(Word and element location data)
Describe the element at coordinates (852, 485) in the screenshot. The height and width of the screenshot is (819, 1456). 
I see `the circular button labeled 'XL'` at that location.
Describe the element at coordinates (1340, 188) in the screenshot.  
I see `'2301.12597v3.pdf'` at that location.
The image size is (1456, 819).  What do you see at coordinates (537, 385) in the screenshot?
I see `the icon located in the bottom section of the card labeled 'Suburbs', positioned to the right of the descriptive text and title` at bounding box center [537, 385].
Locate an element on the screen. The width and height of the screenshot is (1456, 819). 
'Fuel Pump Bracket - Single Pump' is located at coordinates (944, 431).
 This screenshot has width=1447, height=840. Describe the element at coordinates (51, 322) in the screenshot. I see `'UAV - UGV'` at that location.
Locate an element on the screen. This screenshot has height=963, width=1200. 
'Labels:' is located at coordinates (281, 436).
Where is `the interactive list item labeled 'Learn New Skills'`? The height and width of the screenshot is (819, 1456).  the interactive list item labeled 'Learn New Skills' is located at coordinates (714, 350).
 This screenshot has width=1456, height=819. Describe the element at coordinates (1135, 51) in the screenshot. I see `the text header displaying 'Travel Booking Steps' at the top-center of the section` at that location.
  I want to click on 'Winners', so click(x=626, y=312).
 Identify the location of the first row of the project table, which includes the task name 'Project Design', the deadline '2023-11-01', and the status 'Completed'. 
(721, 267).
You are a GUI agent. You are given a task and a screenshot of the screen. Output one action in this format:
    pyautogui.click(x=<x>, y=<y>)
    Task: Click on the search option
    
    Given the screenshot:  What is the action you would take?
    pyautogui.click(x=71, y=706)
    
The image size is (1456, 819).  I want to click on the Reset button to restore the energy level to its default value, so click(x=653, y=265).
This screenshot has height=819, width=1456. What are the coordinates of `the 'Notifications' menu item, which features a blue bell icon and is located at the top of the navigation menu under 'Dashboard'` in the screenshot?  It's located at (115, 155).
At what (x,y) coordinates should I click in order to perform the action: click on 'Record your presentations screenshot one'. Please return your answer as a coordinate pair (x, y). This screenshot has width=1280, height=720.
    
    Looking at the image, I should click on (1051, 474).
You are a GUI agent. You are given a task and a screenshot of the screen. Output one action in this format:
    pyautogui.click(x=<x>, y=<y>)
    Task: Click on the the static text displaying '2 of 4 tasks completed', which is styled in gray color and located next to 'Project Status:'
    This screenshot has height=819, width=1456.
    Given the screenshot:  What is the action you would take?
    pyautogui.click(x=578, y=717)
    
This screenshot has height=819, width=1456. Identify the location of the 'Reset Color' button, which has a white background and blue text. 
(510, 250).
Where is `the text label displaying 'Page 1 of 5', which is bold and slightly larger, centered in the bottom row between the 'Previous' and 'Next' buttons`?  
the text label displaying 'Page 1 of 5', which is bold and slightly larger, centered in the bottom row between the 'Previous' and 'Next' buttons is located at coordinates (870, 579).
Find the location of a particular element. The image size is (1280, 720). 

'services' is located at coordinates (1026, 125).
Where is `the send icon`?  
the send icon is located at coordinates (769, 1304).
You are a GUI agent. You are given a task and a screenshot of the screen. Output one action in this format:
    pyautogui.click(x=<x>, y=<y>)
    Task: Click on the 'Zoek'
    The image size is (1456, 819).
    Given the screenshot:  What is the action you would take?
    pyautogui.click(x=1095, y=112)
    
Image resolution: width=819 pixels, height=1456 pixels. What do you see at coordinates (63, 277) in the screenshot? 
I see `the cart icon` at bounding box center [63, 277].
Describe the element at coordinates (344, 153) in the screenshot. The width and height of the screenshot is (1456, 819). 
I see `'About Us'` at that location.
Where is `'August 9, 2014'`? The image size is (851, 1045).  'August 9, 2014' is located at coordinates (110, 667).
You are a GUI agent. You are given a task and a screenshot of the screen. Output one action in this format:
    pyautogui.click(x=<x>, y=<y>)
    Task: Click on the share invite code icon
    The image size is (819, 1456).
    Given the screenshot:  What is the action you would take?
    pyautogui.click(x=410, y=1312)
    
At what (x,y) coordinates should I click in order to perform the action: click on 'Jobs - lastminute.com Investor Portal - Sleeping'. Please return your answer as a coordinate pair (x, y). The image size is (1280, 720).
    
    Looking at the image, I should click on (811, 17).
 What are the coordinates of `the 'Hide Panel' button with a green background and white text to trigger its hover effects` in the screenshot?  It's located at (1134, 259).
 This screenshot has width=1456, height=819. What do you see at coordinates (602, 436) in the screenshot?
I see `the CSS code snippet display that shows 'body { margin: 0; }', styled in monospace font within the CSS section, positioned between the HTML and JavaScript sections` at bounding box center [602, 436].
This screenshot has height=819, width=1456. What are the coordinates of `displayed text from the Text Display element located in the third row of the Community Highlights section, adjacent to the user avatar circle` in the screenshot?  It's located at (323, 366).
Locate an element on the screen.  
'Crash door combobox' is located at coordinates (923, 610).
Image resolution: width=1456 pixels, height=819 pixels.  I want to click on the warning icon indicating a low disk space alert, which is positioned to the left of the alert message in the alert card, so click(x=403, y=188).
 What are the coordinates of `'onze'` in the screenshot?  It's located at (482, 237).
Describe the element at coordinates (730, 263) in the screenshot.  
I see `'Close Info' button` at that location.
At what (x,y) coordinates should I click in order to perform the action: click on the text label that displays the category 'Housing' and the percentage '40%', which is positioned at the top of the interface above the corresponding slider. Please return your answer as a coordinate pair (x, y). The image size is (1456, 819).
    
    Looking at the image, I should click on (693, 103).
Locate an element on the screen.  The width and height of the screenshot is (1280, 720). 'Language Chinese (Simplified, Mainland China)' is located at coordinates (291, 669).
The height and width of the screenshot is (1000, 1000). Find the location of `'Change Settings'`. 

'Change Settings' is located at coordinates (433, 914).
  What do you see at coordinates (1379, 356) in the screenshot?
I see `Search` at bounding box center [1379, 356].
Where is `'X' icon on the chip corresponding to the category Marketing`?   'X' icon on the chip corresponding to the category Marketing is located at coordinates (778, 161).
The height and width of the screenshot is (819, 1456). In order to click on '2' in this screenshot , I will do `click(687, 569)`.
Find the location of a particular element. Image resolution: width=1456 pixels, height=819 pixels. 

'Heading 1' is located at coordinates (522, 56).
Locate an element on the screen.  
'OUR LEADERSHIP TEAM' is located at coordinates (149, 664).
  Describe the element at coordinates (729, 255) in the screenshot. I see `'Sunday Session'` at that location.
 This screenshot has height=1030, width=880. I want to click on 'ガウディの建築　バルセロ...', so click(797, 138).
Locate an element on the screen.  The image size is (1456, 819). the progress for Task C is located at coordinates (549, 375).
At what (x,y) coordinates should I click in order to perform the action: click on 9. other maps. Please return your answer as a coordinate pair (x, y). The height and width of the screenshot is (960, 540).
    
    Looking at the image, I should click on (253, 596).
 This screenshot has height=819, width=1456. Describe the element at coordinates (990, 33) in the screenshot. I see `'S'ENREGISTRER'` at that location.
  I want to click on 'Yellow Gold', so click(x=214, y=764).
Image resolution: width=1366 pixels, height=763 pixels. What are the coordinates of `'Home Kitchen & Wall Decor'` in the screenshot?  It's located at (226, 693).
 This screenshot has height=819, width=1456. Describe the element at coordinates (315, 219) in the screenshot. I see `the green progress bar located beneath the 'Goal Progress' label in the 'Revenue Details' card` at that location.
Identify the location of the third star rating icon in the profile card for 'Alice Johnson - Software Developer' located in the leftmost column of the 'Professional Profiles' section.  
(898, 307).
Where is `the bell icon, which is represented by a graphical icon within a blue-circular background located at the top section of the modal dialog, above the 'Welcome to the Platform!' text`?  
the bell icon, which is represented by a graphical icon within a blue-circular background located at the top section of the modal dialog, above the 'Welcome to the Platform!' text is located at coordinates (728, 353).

THE TASK
Rewrite all the items above, changing "Locate an element" to "Find an element" wherever it occurs and leaving everything else as it is.

COMPLETE RESPONSE
Describe the element at coordinates (852, 485) in the screenshot. The height and width of the screenshot is (819, 1456). 
I see `the circular button labeled 'XL'` at that location.
Describe the element at coordinates (1340, 188) in the screenshot.  
I see `'2301.12597v3.pdf'` at that location.
The image size is (1456, 819).  What do you see at coordinates (537, 385) in the screenshot?
I see `the icon located in the bottom section of the card labeled 'Suburbs', positioned to the right of the descriptive text and title` at bounding box center [537, 385].
Find an element on the screen. The width and height of the screenshot is (1456, 819). 
'Fuel Pump Bracket - Single Pump' is located at coordinates (944, 431).
 This screenshot has width=1447, height=840. Describe the element at coordinates (51, 322) in the screenshot. I see `'UAV - UGV'` at that location.
Find an element on the screen. This screenshot has height=963, width=1200. 
'Labels:' is located at coordinates (281, 436).
Where is `the interactive list item labeled 'Learn New Skills'`? The height and width of the screenshot is (819, 1456).  the interactive list item labeled 'Learn New Skills' is located at coordinates (714, 350).
 This screenshot has width=1456, height=819. Describe the element at coordinates (1135, 51) in the screenshot. I see `the text header displaying 'Travel Booking Steps' at the top-center of the section` at that location.
  I want to click on 'Winners', so click(x=626, y=312).
 Identify the location of the first row of the project table, which includes the task name 'Project Design', the deadline '2023-11-01', and the status 'Completed'. 
(721, 267).
You are a GUI agent. You are given a task and a screenshot of the screen. Output one action in this format:
    pyautogui.click(x=<x>, y=<y>)
    Task: Click on the search option
    
    Given the screenshot:  What is the action you would take?
    pyautogui.click(x=71, y=706)
    
The image size is (1456, 819).  I want to click on the Reset button to restore the energy level to its default value, so click(x=653, y=265).
This screenshot has height=819, width=1456. What are the coordinates of `the 'Notifications' menu item, which features a blue bell icon and is located at the top of the navigation menu under 'Dashboard'` in the screenshot?  It's located at (115, 155).
At what (x,y) coordinates should I click in order to perform the action: click on 'Record your presentations screenshot one'. Please return your answer as a coordinate pair (x, y). This screenshot has width=1280, height=720.
    
    Looking at the image, I should click on (1051, 474).
You are a GUI agent. You are given a task and a screenshot of the screen. Output one action in this format:
    pyautogui.click(x=<x>, y=<y>)
    Task: Click on the the static text displaying '2 of 4 tasks completed', which is styled in gray color and located next to 'Project Status:'
    This screenshot has height=819, width=1456.
    Given the screenshot:  What is the action you would take?
    pyautogui.click(x=578, y=717)
    
This screenshot has height=819, width=1456. Identify the location of the 'Reset Color' button, which has a white background and blue text. 
(510, 250).
Where is `the text label displaying 'Page 1 of 5', which is bold and slightly larger, centered in the bottom row between the 'Previous' and 'Next' buttons`?  
the text label displaying 'Page 1 of 5', which is bold and slightly larger, centered in the bottom row between the 'Previous' and 'Next' buttons is located at coordinates (870, 579).
Find the location of a particular element. The image size is (1280, 720). 

'services' is located at coordinates (1026, 125).
Where is `the send icon`?  
the send icon is located at coordinates (769, 1304).
You are a GUI agent. You are given a task and a screenshot of the screen. Output one action in this format:
    pyautogui.click(x=<x>, y=<y>)
    Task: Click on the 'Zoek'
    The image size is (1456, 819).
    Given the screenshot:  What is the action you would take?
    pyautogui.click(x=1095, y=112)
    
Image resolution: width=819 pixels, height=1456 pixels. What do you see at coordinates (63, 277) in the screenshot? 
I see `the cart icon` at bounding box center [63, 277].
Describe the element at coordinates (344, 153) in the screenshot. The width and height of the screenshot is (1456, 819). 
I see `'About Us'` at that location.
Where is `'August 9, 2014'`? The image size is (851, 1045).  'August 9, 2014' is located at coordinates (110, 667).
You are a GUI agent. You are given a task and a screenshot of the screen. Output one action in this format:
    pyautogui.click(x=<x>, y=<y>)
    Task: Click on the share invite code icon
    The image size is (819, 1456).
    Given the screenshot:  What is the action you would take?
    pyautogui.click(x=410, y=1312)
    
At what (x,y) coordinates should I click in order to perform the action: click on 'Jobs - lastminute.com Investor Portal - Sleeping'. Please return your answer as a coordinate pair (x, y). The image size is (1280, 720).
    
    Looking at the image, I should click on (811, 17).
 What are the coordinates of `the 'Hide Panel' button with a green background and white text to trigger its hover effects` in the screenshot?  It's located at (1134, 259).
 This screenshot has width=1456, height=819. What do you see at coordinates (602, 436) in the screenshot?
I see `the CSS code snippet display that shows 'body { margin: 0; }', styled in monospace font within the CSS section, positioned between the HTML and JavaScript sections` at bounding box center [602, 436].
This screenshot has height=819, width=1456. What are the coordinates of `displayed text from the Text Display element located in the third row of the Community Highlights section, adjacent to the user avatar circle` in the screenshot?  It's located at (323, 366).
Find an element on the screen.  
'Crash door combobox' is located at coordinates (923, 610).
Image resolution: width=1456 pixels, height=819 pixels.  I want to click on the warning icon indicating a low disk space alert, which is positioned to the left of the alert message in the alert card, so click(x=403, y=188).
 What are the coordinates of `'onze'` in the screenshot?  It's located at (482, 237).
Describe the element at coordinates (730, 263) in the screenshot.  
I see `'Close Info' button` at that location.
At what (x,y) coordinates should I click in order to perform the action: click on the text label that displays the category 'Housing' and the percentage '40%', which is positioned at the top of the interface above the corresponding slider. Please return your answer as a coordinate pair (x, y). The image size is (1456, 819).
    
    Looking at the image, I should click on (693, 103).
Find an element on the screen.  The width and height of the screenshot is (1280, 720). 'Language Chinese (Simplified, Mainland China)' is located at coordinates (291, 669).
The height and width of the screenshot is (1000, 1000). Find the location of `'Change Settings'`. 

'Change Settings' is located at coordinates (433, 914).
  What do you see at coordinates (1379, 356) in the screenshot?
I see `Search` at bounding box center [1379, 356].
Where is `'X' icon on the chip corresponding to the category Marketing`?   'X' icon on the chip corresponding to the category Marketing is located at coordinates (778, 161).
The height and width of the screenshot is (819, 1456). In order to click on '2' in this screenshot , I will do `click(687, 569)`.
Find the location of a particular element. Image resolution: width=1456 pixels, height=819 pixels. 

'Heading 1' is located at coordinates (522, 56).
Find an element on the screen.  
'OUR LEADERSHIP TEAM' is located at coordinates (149, 664).
  Describe the element at coordinates (729, 255) in the screenshot. I see `'Sunday Session'` at that location.
 This screenshot has height=1030, width=880. I want to click on 'ガウディの建築　バルセロ...', so click(797, 138).
Find an element on the screen.  The image size is (1456, 819). the progress for Task C is located at coordinates (549, 375).
At what (x,y) coordinates should I click in order to perform the action: click on 9. other maps. Please return your answer as a coordinate pair (x, y). The height and width of the screenshot is (960, 540).
    
    Looking at the image, I should click on (253, 596).
 This screenshot has height=819, width=1456. Describe the element at coordinates (990, 33) in the screenshot. I see `'S'ENREGISTRER'` at that location.
  I want to click on 'Yellow Gold', so click(x=214, y=764).
Image resolution: width=1366 pixels, height=763 pixels. What are the coordinates of `'Home Kitchen & Wall Decor'` in the screenshot?  It's located at (226, 693).
 This screenshot has height=819, width=1456. Describe the element at coordinates (315, 219) in the screenshot. I see `the green progress bar located beneath the 'Goal Progress' label in the 'Revenue Details' card` at that location.
Identify the location of the third star rating icon in the profile card for 'Alice Johnson - Software Developer' located in the leftmost column of the 'Professional Profiles' section.  
(898, 307).
Where is `the bell icon, which is represented by a graphical icon within a blue-circular background located at the top section of the modal dialog, above the 'Welcome to the Platform!' text`?  
the bell icon, which is represented by a graphical icon within a blue-circular background located at the top section of the modal dialog, above the 'Welcome to the Platform!' text is located at coordinates (728, 353).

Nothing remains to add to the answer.